FILFI Bounty Program
The security of the FILFI DAO system is crucial to the FILFI protocol. While FILFI DAO undergoes internal and external audits, there is still the possibility of vulnerabilities due to the constantly evolving ecosystem. We implement a bounty program to identify errors and vulnerabilities in the protocol infrastructure and smart contracts, rewarding any organization or individual that helps us make the system as robust as possible.
Categories
To be eligible for a reward, the submitted issue must meet the minimum severity criteria as described below. Approved submissions will receive FILFI community TOKEN rewards based on the severity category of the issue:
- Up to 500 U - Issues that could lead to user dissatisfaction or minor technical faults.
- Up to 2,500 U - Issues that could lead to a small loss of less than 0.1% of protocol funds, disrupt the protocol status, or cause serious user dissatisfaction or moderate technical faults.
- Up to 5,000 U - Issues that could lead to an immediate loss of 0.1% < X <10% of protocol funds or severely disrupt the protocol status.

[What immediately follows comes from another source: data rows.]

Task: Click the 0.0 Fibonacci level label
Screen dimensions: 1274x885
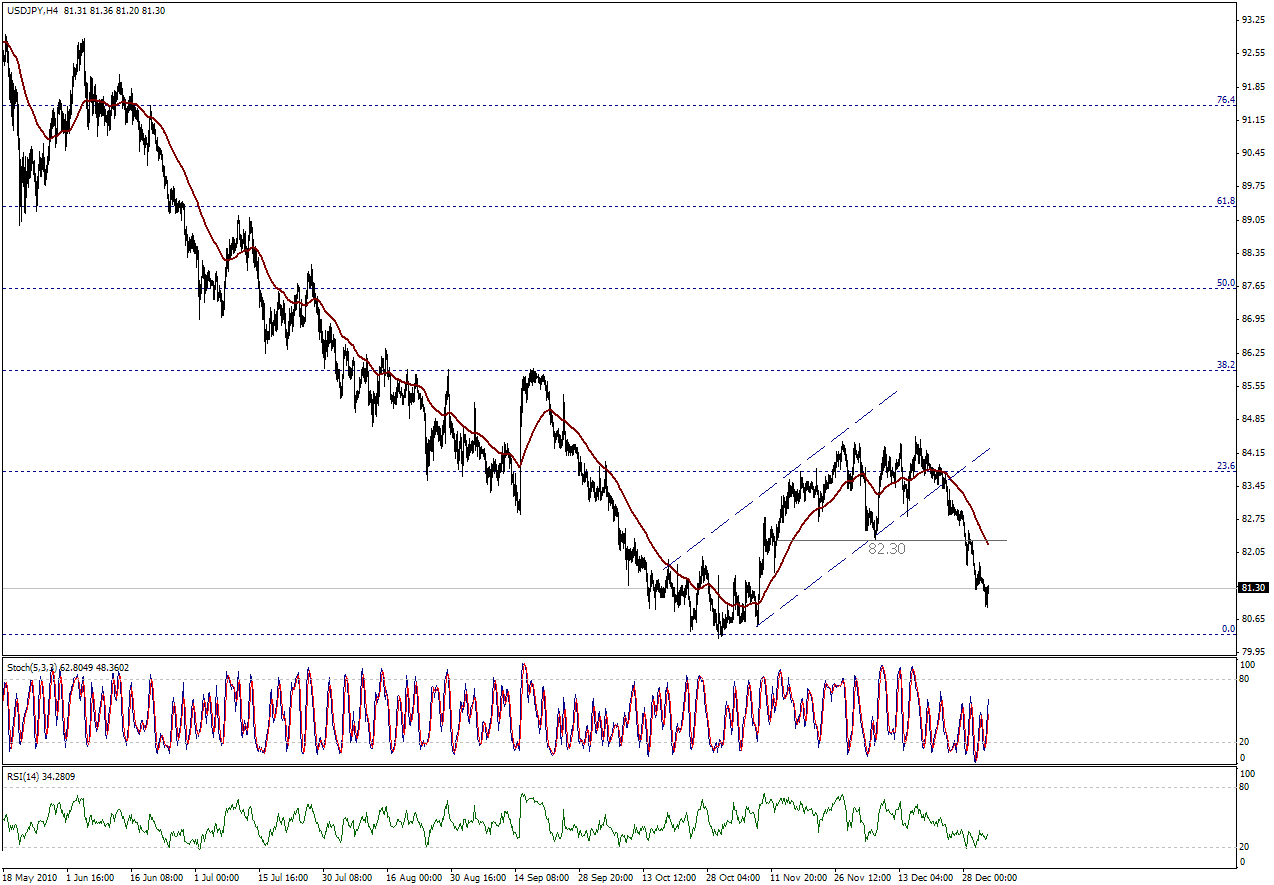Action: point(1228,629)
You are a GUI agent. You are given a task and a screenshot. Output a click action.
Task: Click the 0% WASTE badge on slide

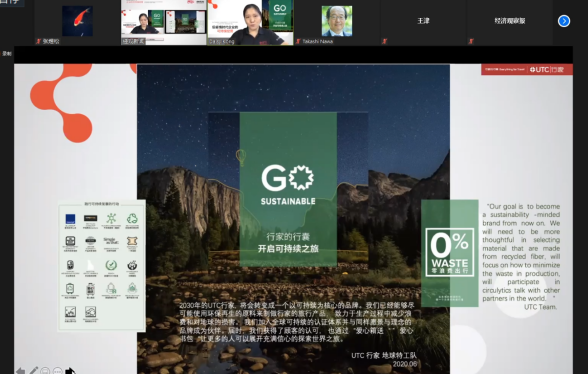click(450, 252)
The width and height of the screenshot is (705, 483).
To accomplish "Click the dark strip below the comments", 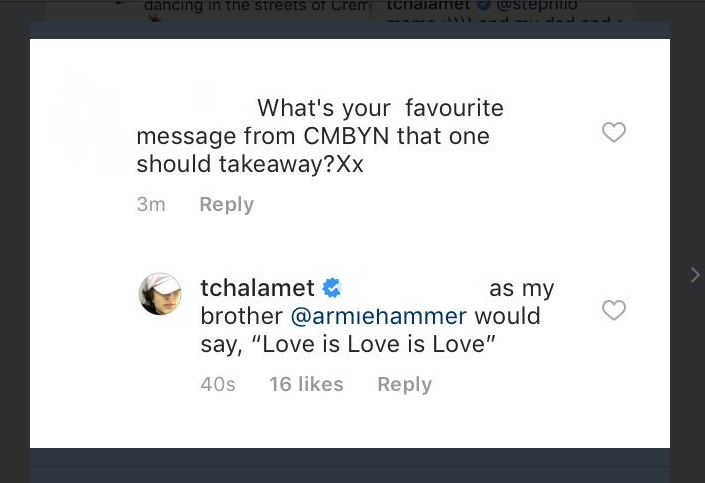I will click(x=350, y=465).
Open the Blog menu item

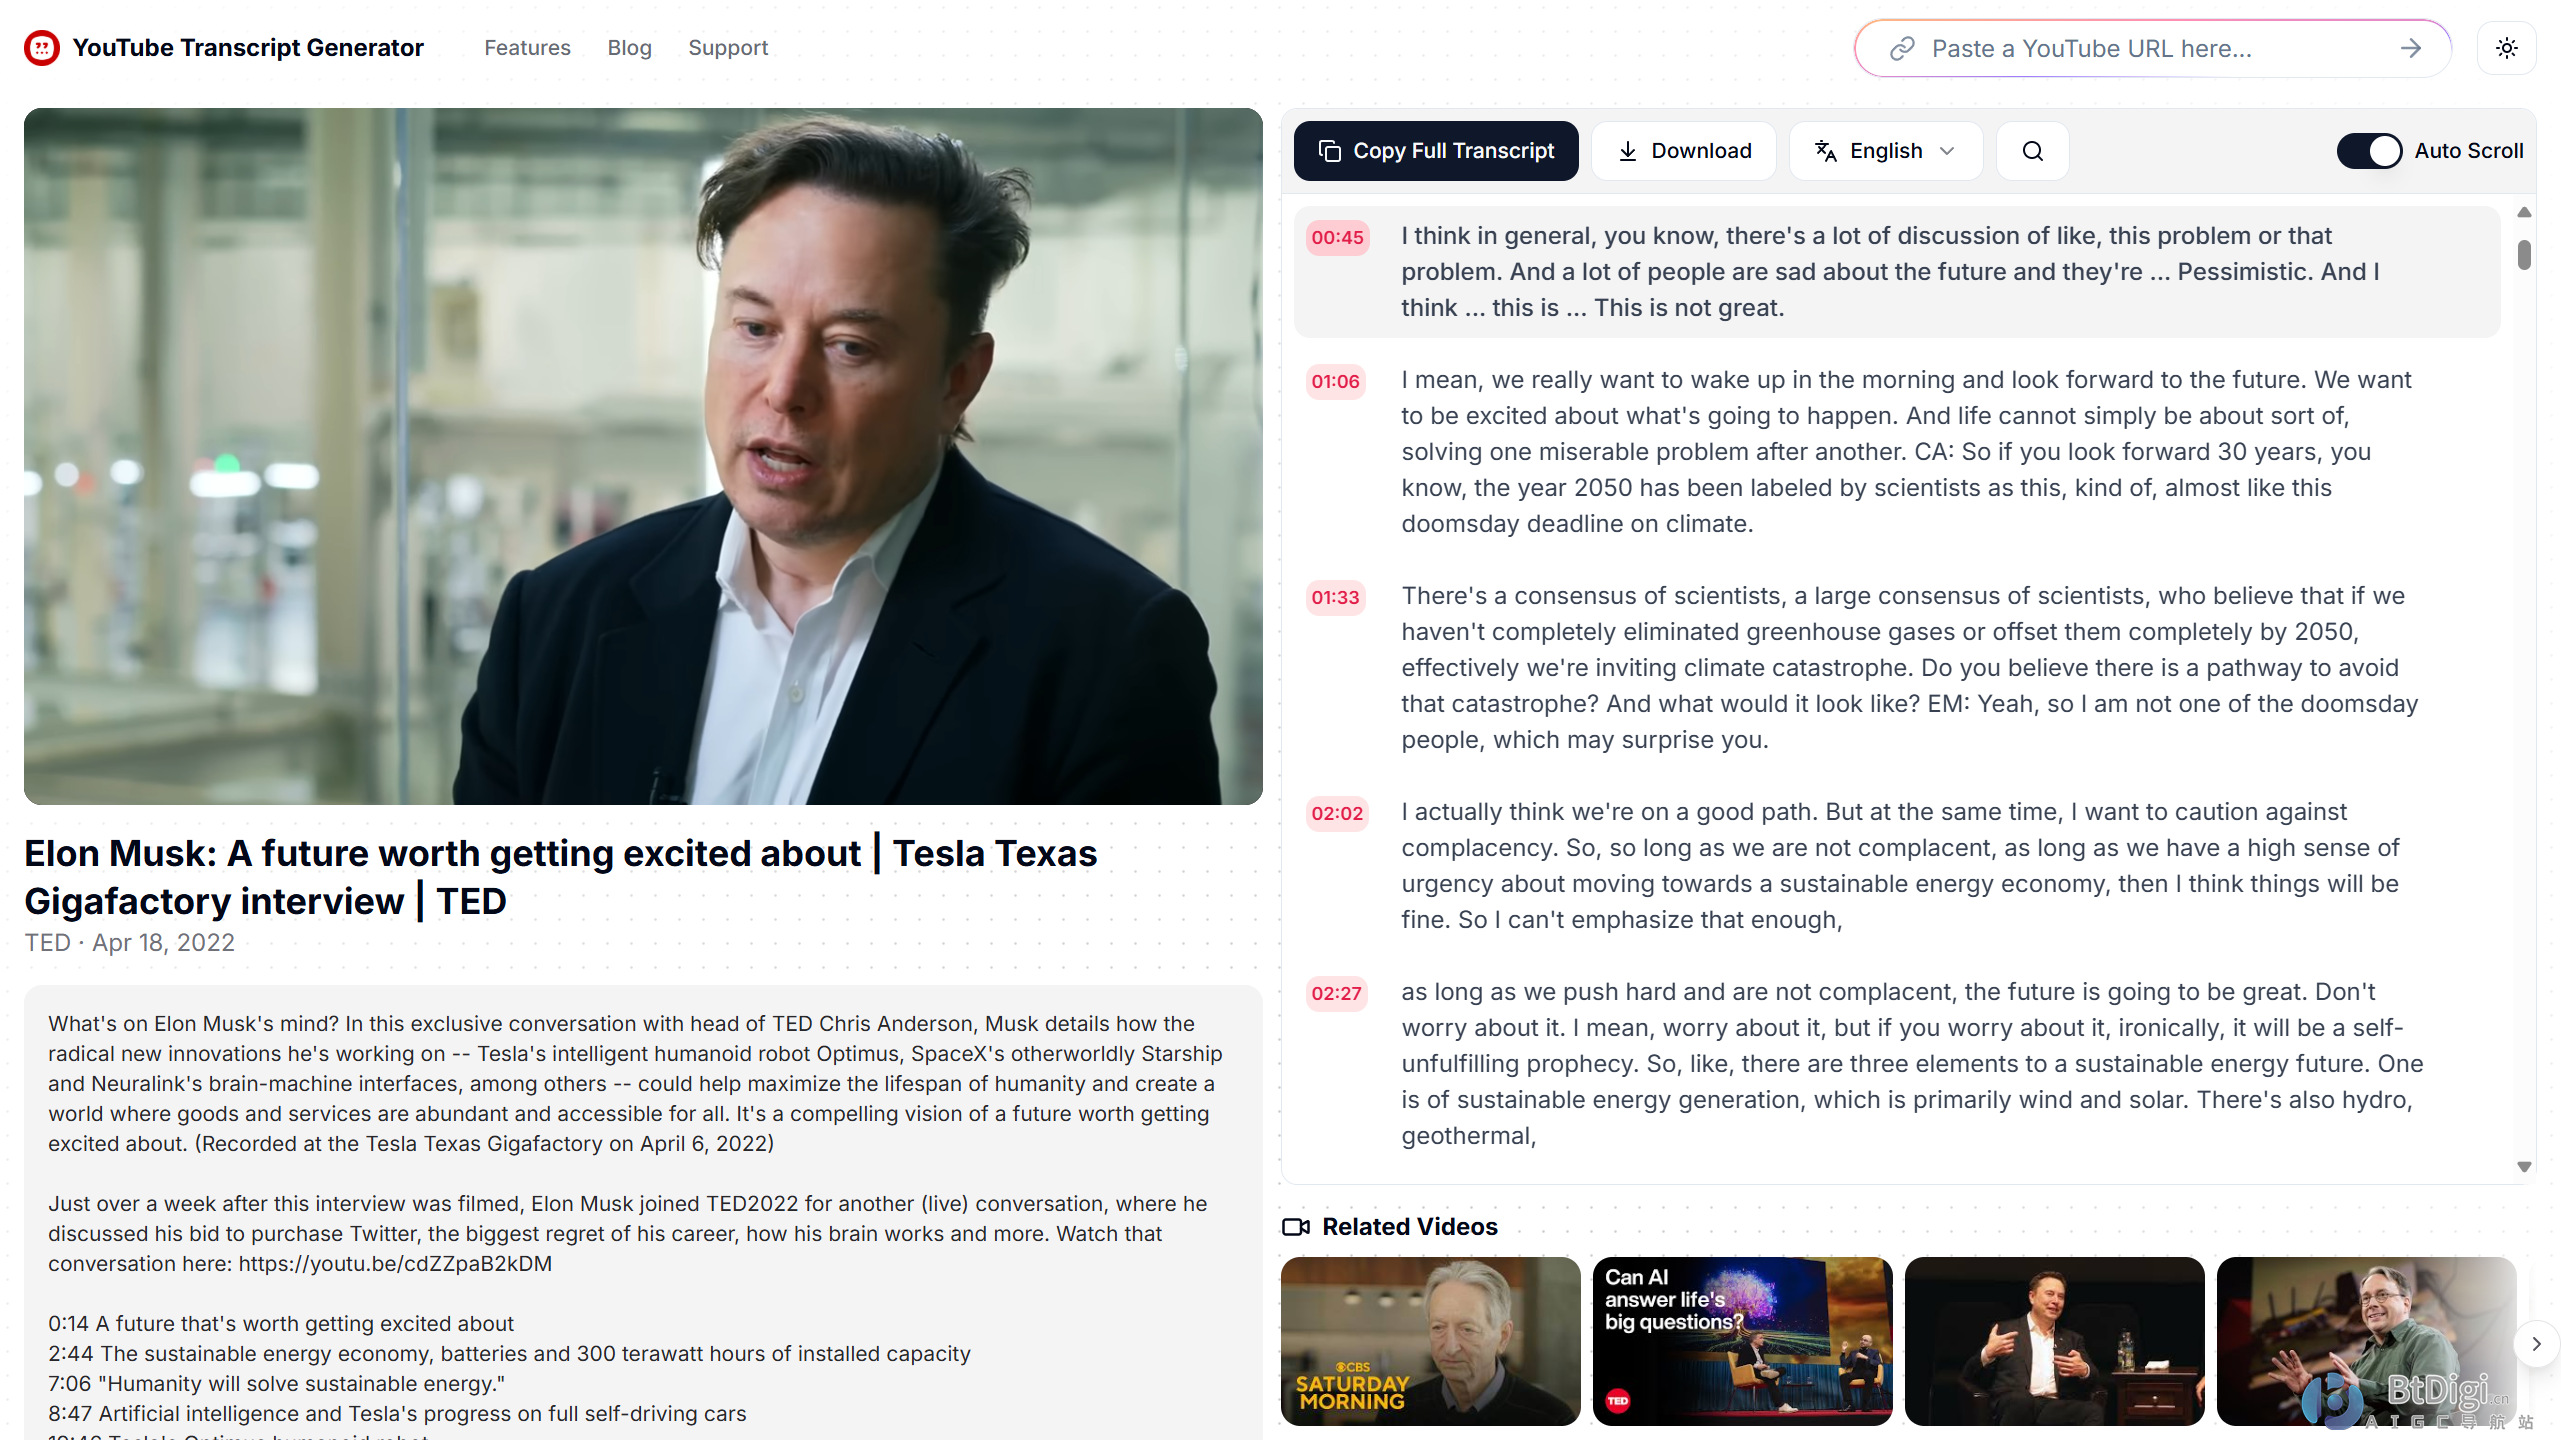[x=629, y=48]
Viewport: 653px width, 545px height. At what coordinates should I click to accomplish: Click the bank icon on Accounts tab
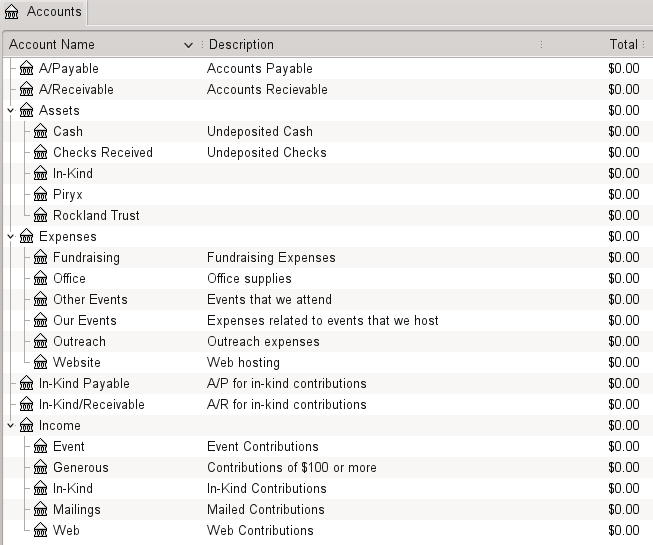tap(12, 12)
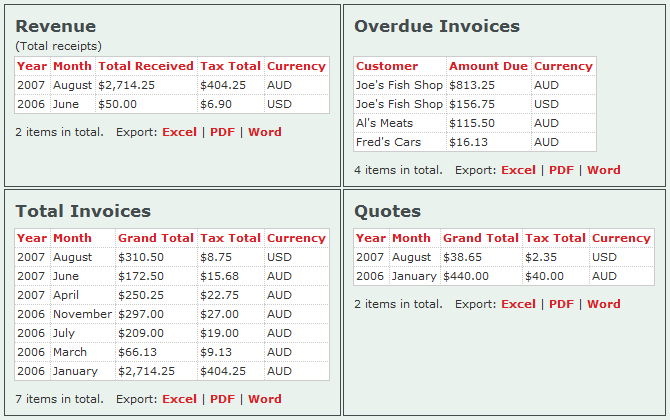This screenshot has width=670, height=420.
Task: Sort Total Invoices by Currency column
Action: 296,238
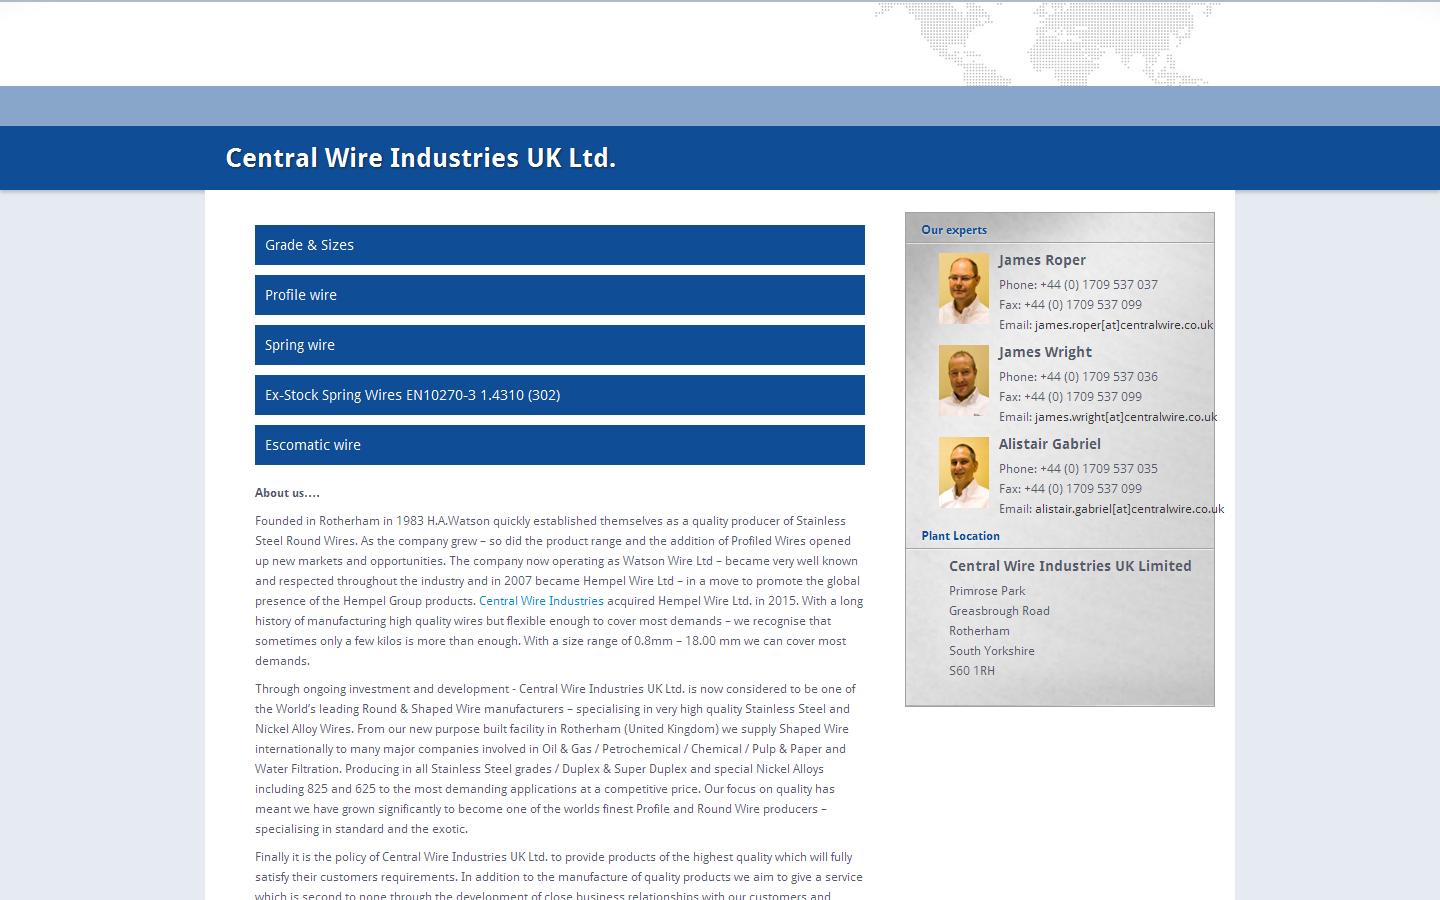Click the Central Wire Industries UK Ltd. page title
Viewport: 1440px width, 900px height.
[421, 158]
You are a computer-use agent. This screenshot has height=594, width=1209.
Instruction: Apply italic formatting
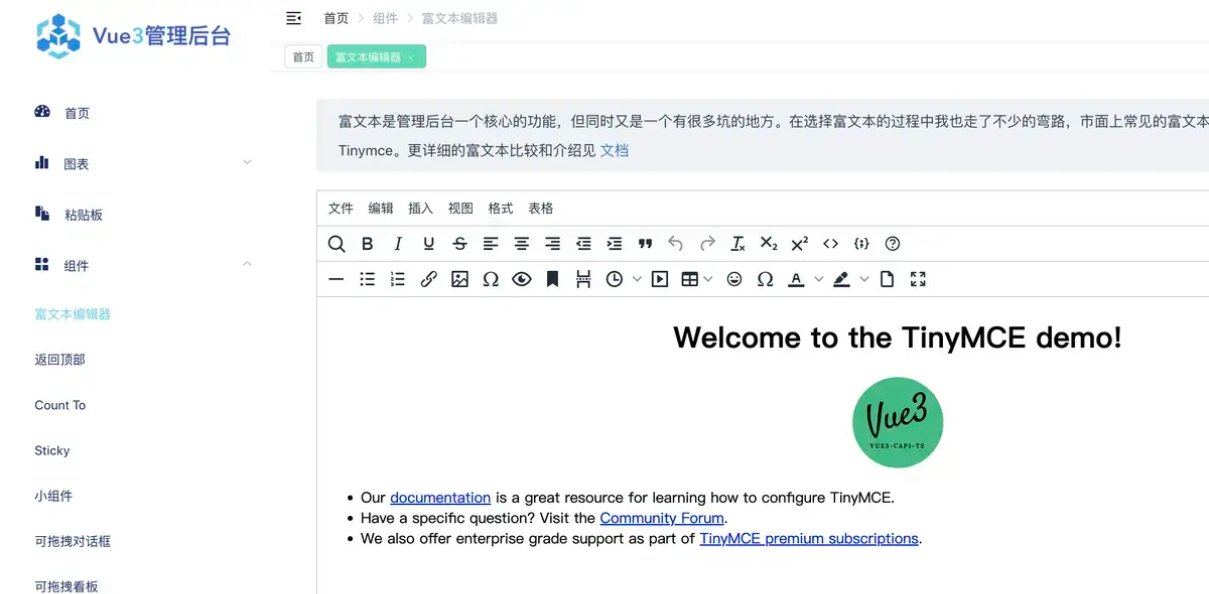coord(398,243)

- Up to 10,000 U - Issues that could lead to an immediate loss of 10% or more of protocol funds or permanently damage the protocol status.
Rules
Rewards will vary depending on the severity of the issue. Moreover, you can increase the reward by providing high-quality information in the following areas: issue description, instructions to reproduce the issue, and solution (optional).
- If you wish to add more information about the reported issue, you can create a new submission referencing the initial issue.
- The reward details for each activity will be determined by FILFI DAO. The terms and conditions of the bug bounty program are at the sole discretion of FILFI DAO.
- Any interference with the protocol or client/platform service while the issue still exists, whether accidental or not, will invalidate the submission and disqualify it from receiving a reward.
- Public disclosure of the error will result in the submission being disqualified. Please read and adhere to the responsible disclosure policy below, or your report may not be eligible for a reward.
Disclosure Policy
If you discover a vulnerability, please ensure you follow all the steps below:
- Write a detailed, accurate issue report as soon as possible and send it to: dev@filfi.io.
- Do not disclose any information about the issue to anyone outside the team.
- Do not exploit the issue for personal gain.
- Do not attack our systems or protocol.
- Once we receive your report, we commit to taking the following steps:
- Respond to your report as soon as possible.
- Keep your report strictly confidential.
- Provide you with the latest status of your submission and the solution to the reported issue.
- Provide you with a reward to thank you for helping us make FILFI as secure as possible!